▸ REQUIREMENT: Word for word, return every record that follows.

▸ MATERIAL SUPPLIED:
━━━━━━━━━━━━━━━━

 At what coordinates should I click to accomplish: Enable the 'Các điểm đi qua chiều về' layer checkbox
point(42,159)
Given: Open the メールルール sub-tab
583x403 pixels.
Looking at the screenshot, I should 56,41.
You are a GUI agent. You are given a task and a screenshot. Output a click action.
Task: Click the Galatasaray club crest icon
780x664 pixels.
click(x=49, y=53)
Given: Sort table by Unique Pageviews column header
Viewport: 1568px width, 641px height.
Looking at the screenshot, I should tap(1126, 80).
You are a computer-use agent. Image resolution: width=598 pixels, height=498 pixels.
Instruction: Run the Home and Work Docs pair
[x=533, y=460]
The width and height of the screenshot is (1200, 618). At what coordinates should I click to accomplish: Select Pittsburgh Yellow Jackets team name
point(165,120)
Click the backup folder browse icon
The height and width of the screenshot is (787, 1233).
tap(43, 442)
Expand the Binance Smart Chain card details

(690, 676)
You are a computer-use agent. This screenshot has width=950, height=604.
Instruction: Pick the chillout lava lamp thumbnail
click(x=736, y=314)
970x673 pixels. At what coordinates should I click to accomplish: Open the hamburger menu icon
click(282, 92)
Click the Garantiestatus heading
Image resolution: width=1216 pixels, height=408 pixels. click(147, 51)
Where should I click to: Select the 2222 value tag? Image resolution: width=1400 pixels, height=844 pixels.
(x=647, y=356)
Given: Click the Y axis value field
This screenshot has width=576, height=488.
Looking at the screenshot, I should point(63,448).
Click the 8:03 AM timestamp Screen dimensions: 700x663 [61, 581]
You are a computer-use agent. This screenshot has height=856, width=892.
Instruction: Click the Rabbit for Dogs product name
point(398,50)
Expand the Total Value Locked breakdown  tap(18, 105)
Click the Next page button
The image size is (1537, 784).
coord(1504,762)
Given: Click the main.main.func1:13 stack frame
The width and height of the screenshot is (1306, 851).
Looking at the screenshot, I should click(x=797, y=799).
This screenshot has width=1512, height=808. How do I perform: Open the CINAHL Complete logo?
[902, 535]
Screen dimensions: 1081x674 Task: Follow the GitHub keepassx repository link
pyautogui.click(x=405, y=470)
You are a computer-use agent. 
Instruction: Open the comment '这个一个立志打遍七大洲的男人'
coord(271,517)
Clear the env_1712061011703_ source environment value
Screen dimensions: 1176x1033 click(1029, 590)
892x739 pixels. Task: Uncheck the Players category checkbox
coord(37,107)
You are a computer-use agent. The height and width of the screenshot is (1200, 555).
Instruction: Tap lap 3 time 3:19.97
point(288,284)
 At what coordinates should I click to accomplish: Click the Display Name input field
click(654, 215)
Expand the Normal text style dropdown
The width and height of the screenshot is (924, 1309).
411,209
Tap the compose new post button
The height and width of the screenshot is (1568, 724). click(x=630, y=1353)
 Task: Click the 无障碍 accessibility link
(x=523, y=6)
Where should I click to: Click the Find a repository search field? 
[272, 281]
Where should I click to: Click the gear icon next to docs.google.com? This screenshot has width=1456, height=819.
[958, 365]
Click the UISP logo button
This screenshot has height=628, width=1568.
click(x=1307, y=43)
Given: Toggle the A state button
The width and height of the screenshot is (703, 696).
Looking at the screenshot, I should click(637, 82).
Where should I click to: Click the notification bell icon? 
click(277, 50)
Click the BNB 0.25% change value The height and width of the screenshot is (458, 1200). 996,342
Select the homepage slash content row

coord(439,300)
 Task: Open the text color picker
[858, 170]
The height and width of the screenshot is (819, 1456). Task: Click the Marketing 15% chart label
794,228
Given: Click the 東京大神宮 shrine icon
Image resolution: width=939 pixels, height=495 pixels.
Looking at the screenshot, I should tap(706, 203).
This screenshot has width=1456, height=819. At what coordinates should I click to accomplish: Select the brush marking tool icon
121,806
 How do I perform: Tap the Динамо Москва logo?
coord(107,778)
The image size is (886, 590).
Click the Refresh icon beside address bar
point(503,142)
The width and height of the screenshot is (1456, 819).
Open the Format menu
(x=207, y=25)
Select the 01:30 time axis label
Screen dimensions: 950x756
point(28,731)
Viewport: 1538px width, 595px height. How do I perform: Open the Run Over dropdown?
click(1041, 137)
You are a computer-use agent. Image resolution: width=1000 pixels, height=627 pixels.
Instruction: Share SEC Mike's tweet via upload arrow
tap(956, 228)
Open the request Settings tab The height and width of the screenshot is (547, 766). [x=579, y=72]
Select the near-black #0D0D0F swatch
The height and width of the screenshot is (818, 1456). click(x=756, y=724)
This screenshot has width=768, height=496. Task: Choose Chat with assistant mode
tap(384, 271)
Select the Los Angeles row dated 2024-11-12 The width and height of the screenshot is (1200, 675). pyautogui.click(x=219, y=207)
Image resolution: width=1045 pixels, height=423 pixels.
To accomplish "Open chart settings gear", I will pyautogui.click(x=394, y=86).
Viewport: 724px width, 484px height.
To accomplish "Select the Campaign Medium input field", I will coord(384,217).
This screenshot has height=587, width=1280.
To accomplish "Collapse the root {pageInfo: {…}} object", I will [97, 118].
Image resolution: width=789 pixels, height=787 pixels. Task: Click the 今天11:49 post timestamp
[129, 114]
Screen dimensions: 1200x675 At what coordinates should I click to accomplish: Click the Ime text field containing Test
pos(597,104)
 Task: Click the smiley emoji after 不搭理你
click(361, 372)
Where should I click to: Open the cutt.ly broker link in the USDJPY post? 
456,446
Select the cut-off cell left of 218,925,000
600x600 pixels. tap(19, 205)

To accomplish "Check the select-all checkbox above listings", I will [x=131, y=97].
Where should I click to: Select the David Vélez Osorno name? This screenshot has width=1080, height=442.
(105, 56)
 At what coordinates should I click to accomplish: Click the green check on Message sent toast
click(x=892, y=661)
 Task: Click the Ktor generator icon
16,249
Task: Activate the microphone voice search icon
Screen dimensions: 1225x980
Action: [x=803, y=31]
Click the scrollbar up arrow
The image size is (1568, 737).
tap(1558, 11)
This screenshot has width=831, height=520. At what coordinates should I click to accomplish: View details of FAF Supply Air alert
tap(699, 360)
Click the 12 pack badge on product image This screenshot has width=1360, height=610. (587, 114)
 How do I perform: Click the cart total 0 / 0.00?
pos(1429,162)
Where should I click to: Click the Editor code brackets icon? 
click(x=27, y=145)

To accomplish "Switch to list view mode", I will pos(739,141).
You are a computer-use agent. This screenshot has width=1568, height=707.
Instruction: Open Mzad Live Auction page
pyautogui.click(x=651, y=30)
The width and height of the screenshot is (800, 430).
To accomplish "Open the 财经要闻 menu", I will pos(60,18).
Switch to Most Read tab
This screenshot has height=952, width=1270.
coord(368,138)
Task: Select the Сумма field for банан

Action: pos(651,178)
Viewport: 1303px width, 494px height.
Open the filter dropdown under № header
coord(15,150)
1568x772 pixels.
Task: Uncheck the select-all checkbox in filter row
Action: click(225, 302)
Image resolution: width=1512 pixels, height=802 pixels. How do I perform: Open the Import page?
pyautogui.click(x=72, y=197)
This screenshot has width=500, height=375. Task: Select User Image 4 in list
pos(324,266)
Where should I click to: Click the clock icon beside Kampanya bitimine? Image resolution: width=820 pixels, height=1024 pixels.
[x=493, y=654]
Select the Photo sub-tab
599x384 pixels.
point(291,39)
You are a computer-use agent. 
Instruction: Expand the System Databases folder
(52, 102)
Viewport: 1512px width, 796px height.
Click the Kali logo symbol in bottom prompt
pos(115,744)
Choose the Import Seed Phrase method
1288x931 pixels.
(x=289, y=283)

━━━━━━━━━━━━━━━━

▸ TASK OUTPUT:
 At what coordinates should I click to accomplish: Enable the 'Các điểm đi qua chiều về' layer checkbox
point(42,159)
Given: Open the メールルール sub-tab
583x403 pixels.
Looking at the screenshot, I should 56,41.
You are a GUI agent. You are given a task and a screenshot. Output a click action.
Task: Click the Galatasaray club crest icon
780x664 pixels.
click(x=49, y=53)
Given: Sort table by Unique Pageviews column header
Viewport: 1568px width, 641px height.
Looking at the screenshot, I should tap(1126, 80).
You are a computer-use agent. Image resolution: width=598 pixels, height=498 pixels.
Instruction: Run the Home and Work Docs pair
[x=533, y=460]
The width and height of the screenshot is (1200, 618). At what coordinates should I click to accomplish: Select Pittsburgh Yellow Jackets team name
point(165,120)
Click the backup folder browse icon
The height and width of the screenshot is (787, 1233).
tap(43, 442)
Expand the Binance Smart Chain card details

(690, 676)
You are a computer-use agent. This screenshot has width=950, height=604.
Instruction: Pick the chillout lava lamp thumbnail
click(x=736, y=314)
970x673 pixels. At what coordinates should I click to accomplish: Open the hamburger menu icon
click(282, 92)
Click the Garantiestatus heading
Image resolution: width=1216 pixels, height=408 pixels. click(147, 51)
Where should I click to: Select the 2222 value tag? Image resolution: width=1400 pixels, height=844 pixels.
(x=647, y=356)
Given: Click the Y axis value field
This screenshot has width=576, height=488.
Looking at the screenshot, I should point(63,448).
Click the 8:03 AM timestamp Screen dimensions: 700x663 [61, 581]
You are a computer-use agent. This screenshot has height=856, width=892.
Instruction: Click the Rabbit for Dogs product name
point(398,50)
Expand the Total Value Locked breakdown  tap(18, 105)
Click the Next page button
The image size is (1537, 784).
coord(1504,762)
Given: Click the main.main.func1:13 stack frame
The width and height of the screenshot is (1306, 851).
Looking at the screenshot, I should click(x=797, y=799).
This screenshot has width=1512, height=808. How do I perform: Open the CINAHL Complete logo?
[902, 535]
Screen dimensions: 1081x674 Task: Follow the GitHub keepassx repository link
pyautogui.click(x=405, y=470)
You are a computer-use agent. 
Instruction: Open the comment '这个一个立志打遍七大洲的男人'
coord(271,517)
Clear the env_1712061011703_ source environment value
Screen dimensions: 1176x1033 click(1029, 590)
892x739 pixels. Task: Uncheck the Players category checkbox
coord(37,107)
You are a computer-use agent. The height and width of the screenshot is (1200, 555).
Instruction: Tap lap 3 time 3:19.97
point(288,284)
 At what coordinates should I click to accomplish: Click the Display Name input field
click(654, 215)
Expand the Normal text style dropdown
The width and height of the screenshot is (924, 1309).
411,209
Tap the compose new post button
The height and width of the screenshot is (1568, 724). click(x=630, y=1353)
 Task: Click the 无障碍 accessibility link
(x=523, y=6)
Where should I click to: Click the Find a repository search field? 
[272, 281]
Where should I click to: Click the gear icon next to docs.google.com? This screenshot has width=1456, height=819.
[958, 365]
Click the UISP logo button
This screenshot has height=628, width=1568.
click(x=1307, y=43)
Given: Toggle the A state button
The width and height of the screenshot is (703, 696).
Looking at the screenshot, I should click(637, 82).
Where should I click to: Click the notification bell icon? 
click(277, 50)
Click the BNB 0.25% change value The height and width of the screenshot is (458, 1200). 996,342
Select the homepage slash content row

coord(439,300)
 Task: Open the text color picker
[858, 170]
The height and width of the screenshot is (819, 1456). Task: Click the Marketing 15% chart label
794,228
Given: Click the 東京大神宮 shrine icon
Image resolution: width=939 pixels, height=495 pixels.
Looking at the screenshot, I should tap(706, 203).
This screenshot has width=1456, height=819. At what coordinates should I click to accomplish: Select the brush marking tool icon
121,806
 How do I perform: Tap the Динамо Москва logo?
coord(107,778)
The image size is (886, 590).
Click the Refresh icon beside address bar
point(503,142)
The width and height of the screenshot is (1456, 819).
Open the Format menu
(x=207, y=25)
Select the 01:30 time axis label
Screen dimensions: 950x756
point(28,731)
Viewport: 1538px width, 595px height. How do I perform: Open the Run Over dropdown?
click(1041, 137)
You are a computer-use agent. Image resolution: width=1000 pixels, height=627 pixels.
Instruction: Share SEC Mike's tweet via upload arrow
tap(956, 228)
Open the request Settings tab The height and width of the screenshot is (547, 766). [x=579, y=72]
Select the near-black #0D0D0F swatch
The height and width of the screenshot is (818, 1456). click(x=756, y=724)
This screenshot has width=768, height=496. Task: Choose Chat with assistant mode
tap(384, 271)
Select the Los Angeles row dated 2024-11-12 The width and height of the screenshot is (1200, 675). pyautogui.click(x=219, y=207)
Image resolution: width=1045 pixels, height=423 pixels.
To accomplish "Open chart settings gear", I will pyautogui.click(x=394, y=86).
Viewport: 724px width, 484px height.
To accomplish "Select the Campaign Medium input field", I will coord(384,217).
This screenshot has height=587, width=1280.
To accomplish "Collapse the root {pageInfo: {…}} object", I will [97, 118].
Image resolution: width=789 pixels, height=787 pixels. Task: Click the 今天11:49 post timestamp
[129, 114]
Screen dimensions: 1200x675 At what coordinates should I click to accomplish: Click the Ime text field containing Test
pos(597,104)
 Task: Click the smiley emoji after 不搭理你
click(361, 372)
Where should I click to: Open the cutt.ly broker link in the USDJPY post? 
456,446
Select the cut-off cell left of 218,925,000
600x600 pixels. tap(19, 205)

To accomplish "Check the select-all checkbox above listings", I will [x=131, y=97].
Where should I click to: Select the David Vélez Osorno name? This screenshot has width=1080, height=442.
(105, 56)
 At what coordinates should I click to accomplish: Click the green check on Message sent toast
click(x=892, y=661)
 Task: Click the Ktor generator icon
16,249
Task: Activate the microphone voice search icon
Screen dimensions: 1225x980
Action: [x=803, y=31]
Click the scrollbar up arrow
The image size is (1568, 737).
tap(1558, 11)
This screenshot has width=831, height=520. At what coordinates should I click to accomplish: View details of FAF Supply Air alert
tap(699, 360)
Click the 12 pack badge on product image This screenshot has width=1360, height=610. (587, 114)
 How do I perform: Click the cart total 0 / 0.00?
pos(1429,162)
Where should I click to: Click the Editor code brackets icon? 
click(x=27, y=145)

To accomplish "Switch to list view mode", I will pos(739,141).
You are a computer-use agent. This screenshot has width=1568, height=707.
Instruction: Open Mzad Live Auction page
pyautogui.click(x=651, y=30)
The width and height of the screenshot is (800, 430).
To accomplish "Open the 财经要闻 menu", I will pos(60,18).
Switch to Most Read tab
This screenshot has height=952, width=1270.
coord(368,138)
Task: Select the Сумма field for банан

Action: pos(651,178)
Viewport: 1303px width, 494px height.
Open the filter dropdown under № header
coord(15,150)
1568x772 pixels.
Task: Uncheck the select-all checkbox in filter row
Action: click(225, 302)
Image resolution: width=1512 pixels, height=802 pixels. How do I perform: Open the Import page?
pyautogui.click(x=72, y=197)
This screenshot has width=500, height=375. Task: Select User Image 4 in list
pos(324,266)
Where should I click to: Click the clock icon beside Kampanya bitimine? Image resolution: width=820 pixels, height=1024 pixels.
[x=493, y=654]
Select the Photo sub-tab
599x384 pixels.
point(291,39)
You are a computer-use agent. 
Instruction: Expand the System Databases folder
(52, 102)
Viewport: 1512px width, 796px height.
Click the Kali logo symbol in bottom prompt
pos(115,744)
Choose the Import Seed Phrase method
1288x931 pixels.
(x=289, y=283)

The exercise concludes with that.